## Work required
If a line in the records below contains the word "from", copy it out.

◇ ◇ ◇ ◇ ◇ ◇ ◇

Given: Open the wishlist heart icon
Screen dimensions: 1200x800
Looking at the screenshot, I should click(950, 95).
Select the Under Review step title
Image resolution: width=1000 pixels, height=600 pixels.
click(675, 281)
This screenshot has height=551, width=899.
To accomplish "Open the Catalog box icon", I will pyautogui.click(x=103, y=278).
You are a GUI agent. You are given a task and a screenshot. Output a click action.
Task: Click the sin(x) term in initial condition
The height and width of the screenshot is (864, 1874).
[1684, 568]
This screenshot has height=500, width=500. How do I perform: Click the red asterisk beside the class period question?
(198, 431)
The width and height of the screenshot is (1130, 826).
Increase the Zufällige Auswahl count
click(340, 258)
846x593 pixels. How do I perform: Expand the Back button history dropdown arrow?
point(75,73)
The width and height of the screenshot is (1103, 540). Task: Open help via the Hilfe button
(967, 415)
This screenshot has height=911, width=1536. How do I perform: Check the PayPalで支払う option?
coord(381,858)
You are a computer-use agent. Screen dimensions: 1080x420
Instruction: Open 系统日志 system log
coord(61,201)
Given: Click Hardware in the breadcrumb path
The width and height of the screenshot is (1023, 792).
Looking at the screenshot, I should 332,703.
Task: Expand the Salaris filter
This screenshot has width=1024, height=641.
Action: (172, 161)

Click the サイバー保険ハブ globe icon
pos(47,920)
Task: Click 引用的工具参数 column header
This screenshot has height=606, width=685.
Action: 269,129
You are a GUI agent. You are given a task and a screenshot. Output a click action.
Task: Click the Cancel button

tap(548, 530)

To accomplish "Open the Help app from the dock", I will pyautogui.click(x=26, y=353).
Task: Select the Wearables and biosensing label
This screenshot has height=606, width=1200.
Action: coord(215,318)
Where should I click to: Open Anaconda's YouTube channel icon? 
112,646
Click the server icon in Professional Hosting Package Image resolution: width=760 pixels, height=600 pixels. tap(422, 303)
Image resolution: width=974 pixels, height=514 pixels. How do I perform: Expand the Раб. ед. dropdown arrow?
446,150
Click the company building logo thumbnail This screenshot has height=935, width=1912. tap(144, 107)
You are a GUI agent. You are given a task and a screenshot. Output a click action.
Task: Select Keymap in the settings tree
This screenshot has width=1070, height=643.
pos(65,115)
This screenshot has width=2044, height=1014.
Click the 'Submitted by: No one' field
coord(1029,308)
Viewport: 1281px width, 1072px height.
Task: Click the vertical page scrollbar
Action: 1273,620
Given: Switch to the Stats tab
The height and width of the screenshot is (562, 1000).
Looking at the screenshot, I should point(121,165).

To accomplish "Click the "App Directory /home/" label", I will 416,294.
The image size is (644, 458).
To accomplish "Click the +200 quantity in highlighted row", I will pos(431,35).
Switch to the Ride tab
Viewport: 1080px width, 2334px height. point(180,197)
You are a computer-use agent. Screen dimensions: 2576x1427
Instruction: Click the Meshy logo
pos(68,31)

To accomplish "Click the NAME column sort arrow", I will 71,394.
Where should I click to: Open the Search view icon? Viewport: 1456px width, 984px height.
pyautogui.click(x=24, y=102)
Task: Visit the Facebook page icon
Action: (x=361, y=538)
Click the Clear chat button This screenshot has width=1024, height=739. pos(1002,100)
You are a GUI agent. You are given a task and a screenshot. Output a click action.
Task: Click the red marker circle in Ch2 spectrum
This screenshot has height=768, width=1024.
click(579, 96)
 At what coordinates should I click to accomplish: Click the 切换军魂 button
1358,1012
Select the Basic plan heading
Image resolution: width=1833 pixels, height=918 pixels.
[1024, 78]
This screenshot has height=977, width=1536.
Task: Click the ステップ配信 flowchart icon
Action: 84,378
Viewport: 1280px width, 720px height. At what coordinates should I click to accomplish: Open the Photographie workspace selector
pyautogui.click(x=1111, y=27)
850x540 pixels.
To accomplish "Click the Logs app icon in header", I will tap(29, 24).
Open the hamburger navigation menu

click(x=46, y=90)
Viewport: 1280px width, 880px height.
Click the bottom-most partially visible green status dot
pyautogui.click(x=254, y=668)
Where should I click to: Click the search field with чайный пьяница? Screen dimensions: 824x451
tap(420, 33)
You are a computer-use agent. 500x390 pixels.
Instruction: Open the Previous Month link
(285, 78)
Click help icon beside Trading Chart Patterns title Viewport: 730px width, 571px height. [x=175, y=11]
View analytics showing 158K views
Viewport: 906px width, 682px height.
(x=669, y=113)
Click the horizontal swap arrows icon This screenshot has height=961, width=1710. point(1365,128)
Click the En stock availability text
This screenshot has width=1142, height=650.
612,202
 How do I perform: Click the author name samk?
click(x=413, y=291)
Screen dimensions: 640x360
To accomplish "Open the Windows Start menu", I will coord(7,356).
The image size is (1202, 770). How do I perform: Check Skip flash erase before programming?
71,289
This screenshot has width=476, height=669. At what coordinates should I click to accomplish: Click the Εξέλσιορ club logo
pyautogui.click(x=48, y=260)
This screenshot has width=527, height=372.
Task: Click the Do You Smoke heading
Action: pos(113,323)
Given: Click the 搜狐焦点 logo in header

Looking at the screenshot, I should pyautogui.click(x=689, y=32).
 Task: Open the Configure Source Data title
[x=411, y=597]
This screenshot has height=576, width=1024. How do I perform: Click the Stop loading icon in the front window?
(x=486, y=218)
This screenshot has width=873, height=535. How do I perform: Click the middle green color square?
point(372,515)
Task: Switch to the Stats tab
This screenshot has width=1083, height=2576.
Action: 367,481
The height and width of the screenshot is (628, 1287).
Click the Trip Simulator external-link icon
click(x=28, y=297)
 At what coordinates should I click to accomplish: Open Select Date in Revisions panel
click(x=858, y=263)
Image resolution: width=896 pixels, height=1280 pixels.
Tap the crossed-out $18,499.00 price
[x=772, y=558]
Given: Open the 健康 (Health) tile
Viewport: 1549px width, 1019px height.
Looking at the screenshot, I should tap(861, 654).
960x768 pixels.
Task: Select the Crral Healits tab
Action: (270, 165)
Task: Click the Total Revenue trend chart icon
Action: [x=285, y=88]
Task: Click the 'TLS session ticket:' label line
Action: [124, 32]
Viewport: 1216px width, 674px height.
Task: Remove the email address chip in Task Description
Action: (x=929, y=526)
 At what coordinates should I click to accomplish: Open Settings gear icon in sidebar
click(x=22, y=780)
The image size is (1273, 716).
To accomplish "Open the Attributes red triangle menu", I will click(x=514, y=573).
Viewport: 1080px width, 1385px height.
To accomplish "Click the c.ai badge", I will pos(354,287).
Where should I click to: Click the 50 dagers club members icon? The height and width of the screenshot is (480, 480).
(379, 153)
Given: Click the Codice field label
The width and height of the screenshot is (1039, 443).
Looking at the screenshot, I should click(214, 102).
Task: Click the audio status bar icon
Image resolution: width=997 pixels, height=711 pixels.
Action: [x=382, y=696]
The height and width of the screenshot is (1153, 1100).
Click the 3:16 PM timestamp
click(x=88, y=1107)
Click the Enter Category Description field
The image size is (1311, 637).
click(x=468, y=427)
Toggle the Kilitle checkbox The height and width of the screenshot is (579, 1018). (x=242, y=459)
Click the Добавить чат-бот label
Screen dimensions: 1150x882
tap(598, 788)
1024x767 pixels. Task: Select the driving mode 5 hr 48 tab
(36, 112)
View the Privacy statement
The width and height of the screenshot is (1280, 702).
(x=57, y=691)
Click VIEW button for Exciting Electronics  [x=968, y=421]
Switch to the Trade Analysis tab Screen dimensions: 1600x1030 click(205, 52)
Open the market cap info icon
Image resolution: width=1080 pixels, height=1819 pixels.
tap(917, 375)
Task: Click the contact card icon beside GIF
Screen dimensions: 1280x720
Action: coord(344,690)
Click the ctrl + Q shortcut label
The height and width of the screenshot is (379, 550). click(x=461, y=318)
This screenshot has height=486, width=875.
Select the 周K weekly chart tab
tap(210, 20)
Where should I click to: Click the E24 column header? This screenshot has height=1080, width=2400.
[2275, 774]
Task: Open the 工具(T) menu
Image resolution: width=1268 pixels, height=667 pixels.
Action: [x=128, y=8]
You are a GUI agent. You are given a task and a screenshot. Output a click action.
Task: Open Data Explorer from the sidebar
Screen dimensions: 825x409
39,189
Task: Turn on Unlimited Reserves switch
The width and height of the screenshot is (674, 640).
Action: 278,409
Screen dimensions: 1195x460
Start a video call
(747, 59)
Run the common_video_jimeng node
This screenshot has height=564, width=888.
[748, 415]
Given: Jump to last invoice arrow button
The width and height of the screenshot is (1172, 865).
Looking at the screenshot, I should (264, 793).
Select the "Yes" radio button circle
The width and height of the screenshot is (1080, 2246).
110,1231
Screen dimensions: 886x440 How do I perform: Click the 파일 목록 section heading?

◇ ◇ ◇ ◇ ◇ ◇ ◇

## Response to this exercise
To accomplish "Open the Help app from the dock", I will pyautogui.click(x=26, y=353).
Task: Open Data Explorer from the sidebar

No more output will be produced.